* Po pierwsze jego nietypowość miała polegać na kolorze zieleni, mało się widuje płaszczy w tym kolorze (ja mało takich widziałam na mieście, a jak już widziałam to zwracał na siebie uwagę, bo na ulicach dominują płaszcze czarne, szare i czerwone)
* Po drugie jego krój, który widać na zdjęciach. Bardzo chciałam mieć bufiaste rękawy, myślałam, że trochę inaczej mi wyjdą, no ale w ostateczności nie są najgorsze, nawet mi się podobają takie :)
* Po trzecie wpadł mi wczoraj pomysł aby go również w niewielkim stopniu wystylizować na steampunk. Bo mam taki zegarek, a nie mogę goi nosić na szyi z prostego powodu - jest za duży i ciężki i po jakiejś godzinie noszenia go na łańcuszku szyja boli, człowiek się zaczyna zbliżać do ziemi (czyt. garbi się) głowa zaczyna boleć, czuję się jak z kulą na łańcuchu jak jakiś niewolnik. Od pory kiedy go kupiłam chciałam mieć jakiś ciuch ze specjalną kieszonką na niego i nosić go tak jak kiedyś się nosiło, aby łańcuszek tak ładnie zwisał półokrągło :)
* I podszewka, ach podszewka...będzie ona w czajniczki, kubki i filiżanki. Uwielbiam nietypowe podszewki. A z materiału który mi zostanie uszyję torbę z długimi uszami. Ale jak na razie nie mogę szyć podszewki, ponieważ czekam jeszcze na paczuszkę z materiałem. Idzie wielkimi krokami z daleka.

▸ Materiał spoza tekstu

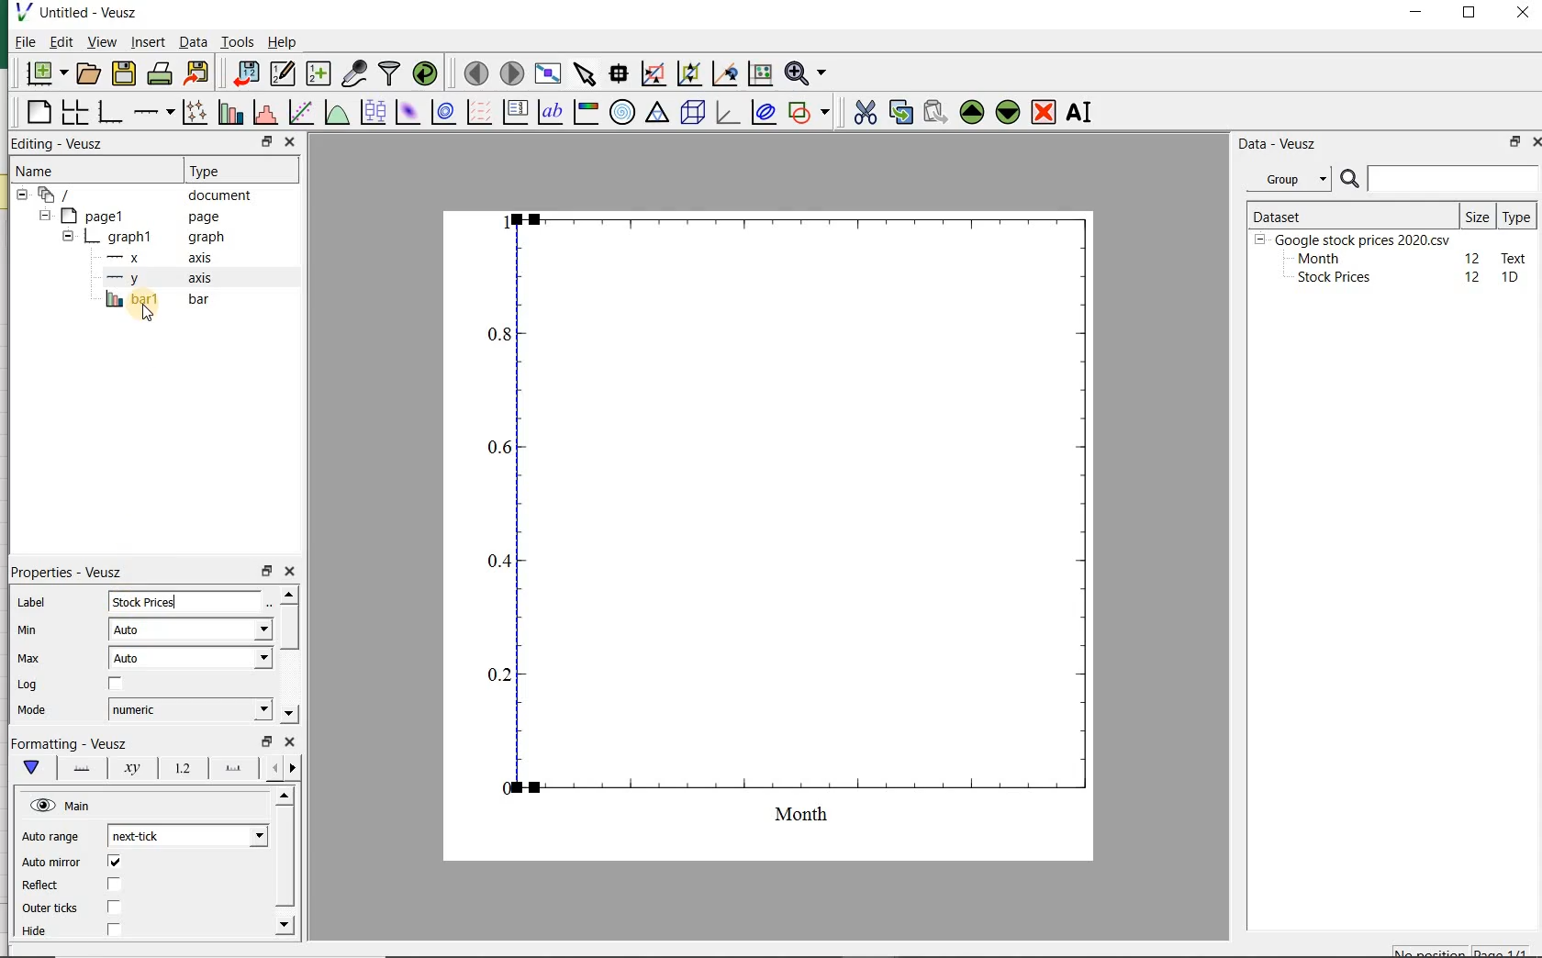 The width and height of the screenshot is (1542, 958). What do you see at coordinates (1326, 278) in the screenshot?
I see `Stock prices` at bounding box center [1326, 278].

A sesję zdjęciową w tym płaszczyku widzę na stoczni Gdańskiej...
Zdjęcia te robiłam przy okazji projektu na temat zagospodarowania terenów stoczniowych.
Laboratorium Designu Społecznego
Jestem ciekawa tego płaszczyka, i chętnie uszyłabym taki dla siebie ;-) Piękna zieleń!
OdpowiedzUsuńPodszewka już przyszła, więc lada dzień zacznę dalej szyć :) Zobaczymy jaki wyjdzie efekt końcowy.